Thi4f
If I would feel generous, I would say that it's a watered Thief 3, but it's not even that. The AAA production that tries to be Thief but it fails. Even Dishonored felt to me better in stealth department. The tools of course are locked and you have to move onward with the story to have the whole set, to finally start venturing through city, which feels really claustrophobic. The developers have implemented a lot of ventilation shafts, like I was in some Batman rip-off. Of course those paths were mostly the most optimal. There is also Focus, which is basically Bat vision, and we are forced to use if we want to save a lot of time. The city felt to me like Arkham City, more oriented in vertical availability to omit the danger, than to go on the ground to find your next objective.
The side missions, while interesting, are even smaller and can be finished in 5 to 10 minutes at best. For the most of the game I used only water arrows and didn't have had to buy anything anyway. If you really need something, it will be included on the new map. What is "amazing", that this is a stealth game without the ability to jump. Garret is like a Doom space marine now. All actions are context-only - you can traverse, mantle, hide behind or climb only the entities marked by designers. I forgot about the rope arrows. They can be shot only at special rope-wrapped logs sticking out of certain buildings and ancient caves. Just so you don't get confused, trying to break the path or something. Also, there are immersive interaction sequences. Everything you grab or do is being animated. This gets old rather quick, when every penny is being taken like a jewel of ancient Nile. The guards haven't impressed me. If you finished earlier titles, they will not create big problems. Usually the developers went for bigger numbers, when they felt that they need to make it more difficult.

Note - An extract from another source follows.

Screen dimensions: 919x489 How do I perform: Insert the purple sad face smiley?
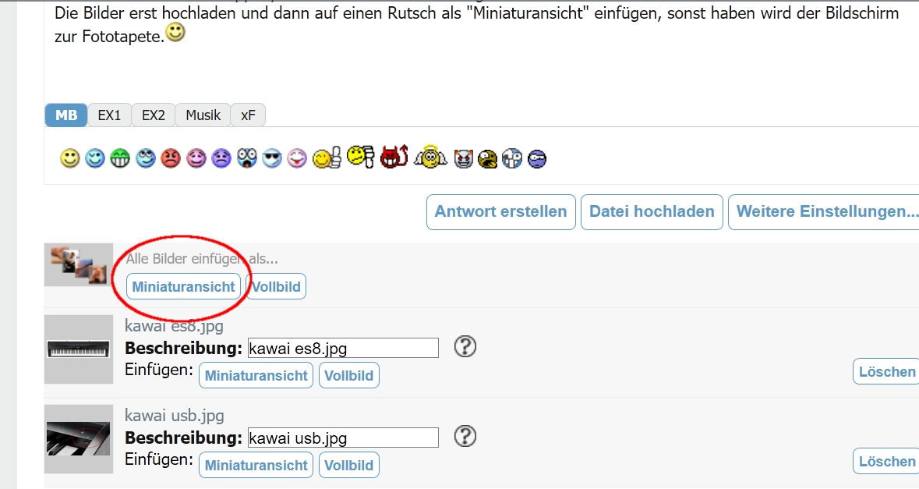[221, 158]
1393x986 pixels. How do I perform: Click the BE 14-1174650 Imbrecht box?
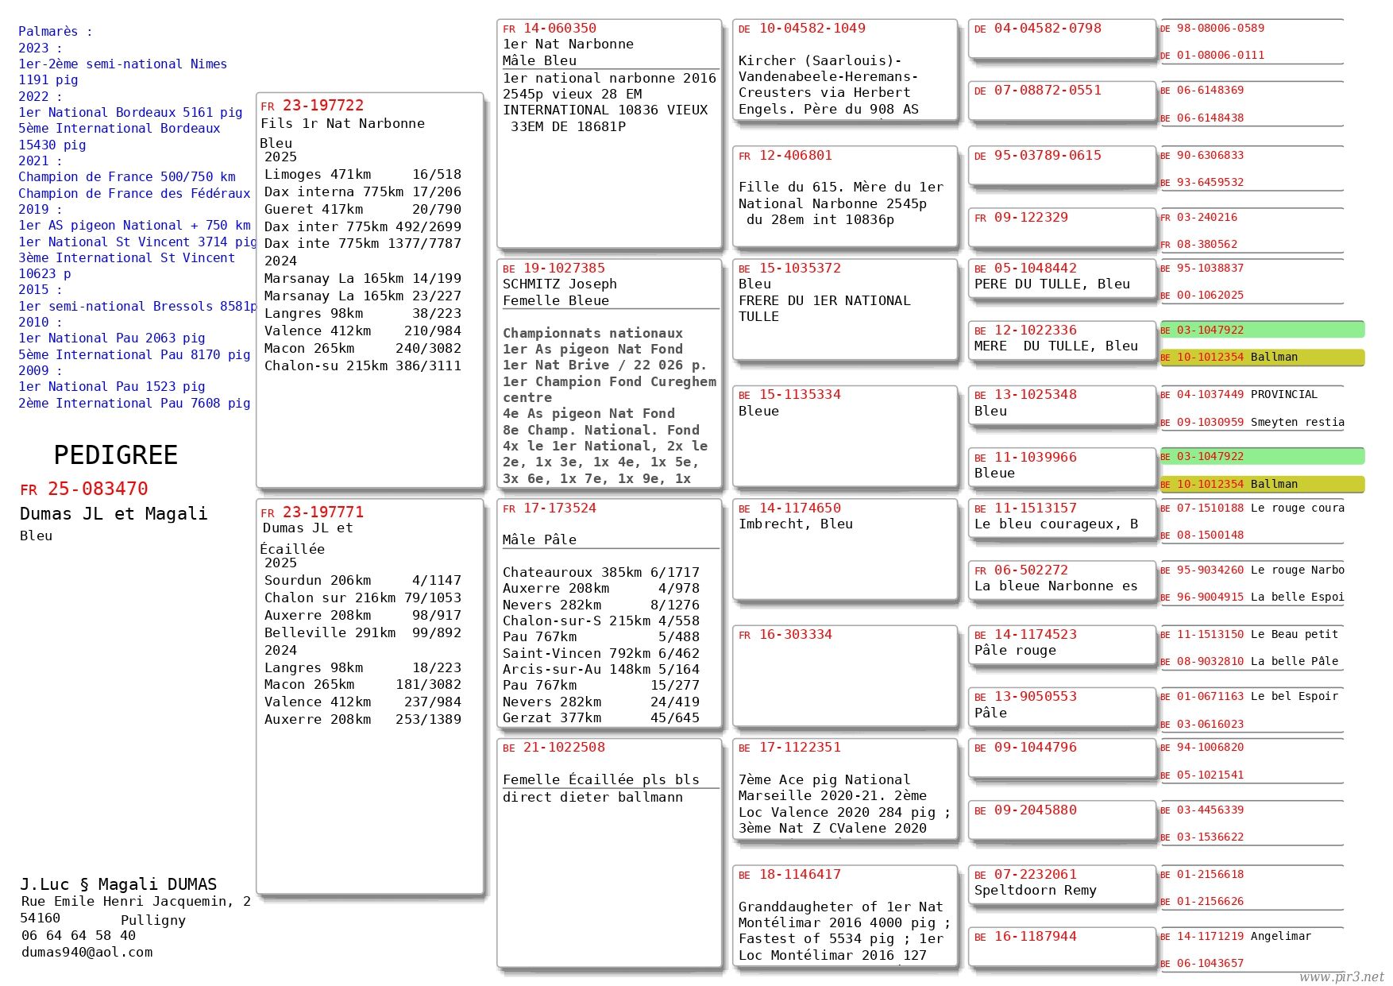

The story is a mess, and the writers didn't knew in what direction go. Sometimes it's dark, sometimes edgy, humorous and with some extra AAA bombastic moments. There are some little details to original trilogy, but everything felt to me more plain and normal, like a strange Victorian setting that is really forgettable. You can finish everything once, and there is nothing that could encourage you to replay it.
I finished it once before retiring my good old Athlon 64 X2 4600+ 2,4GHz rig this year, and the optimization was the best thing about it.